Polarity Playground - In and Out
(Eight Days A Week)
Packed ice, fluid house, built from gasoline, insulated on Wednesdays with
tar.
(It burns better later)
Thursdays? It's quiet.
Over adhesive walls, in the flight path, are Fridays failures.
Ain't that brick wall wild!?
Nevertheless, they should establish their dwellings with portable building
methods.
Flowing walls.
In Japan the paper houses are adhesive. Stones won't fall from the ceiling
upon Japanese head whenever the earth shakes.
It roots itself out of the heap of paper.
However, the technique has not been further developed.
( No paper skyscrapers!)
No, they use steel and concrete, like they do in the west.

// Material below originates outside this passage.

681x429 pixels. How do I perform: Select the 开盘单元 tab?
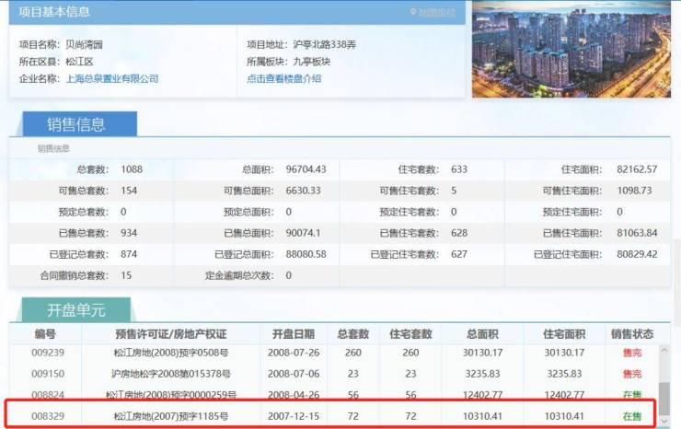tap(75, 309)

Now on to Saturdays - the sixth of Genesis.
Repeatedly painted on paper, 'Optical Depot' and 'Protective Shelter', you
can hide in
your plastic bag, which can be drawn out at any given moment, beat a fast
retreat!
On Sunday, dig a house in the Earth. Sunday night it's finished.
Monday: put branches and thin boards over the house hole, you don't need
a door you
just fall into it.
For an escape hatch use a hot-air balloon, since no stairs or ladders are
attached.
( It's not known at this time )
Then, taking cover, he cringes on the floor before a sheet of paper and
draws strange
colored
forms;( again house constructions );
with the kitchen sponge into the spread damp element.
House de-construction. 'Endangered House' like the 'tower of Babel',
'House on Pillars'.
Original main takes for the canvas prints; (Warmth and pressure makes it
possible.)
Future around no property; (tremors from earthquakes). Flying hotel.
They came to this idea through the hot-air balloon exit.
Tent formations in the sky above the air hotel.
Space station, sun block, sun tent.
The atmosphere's too cold up there, the air hotel unites again with an Earth
house.
No more humans far and wide.
In their celestial houseboat , they're drifting through space.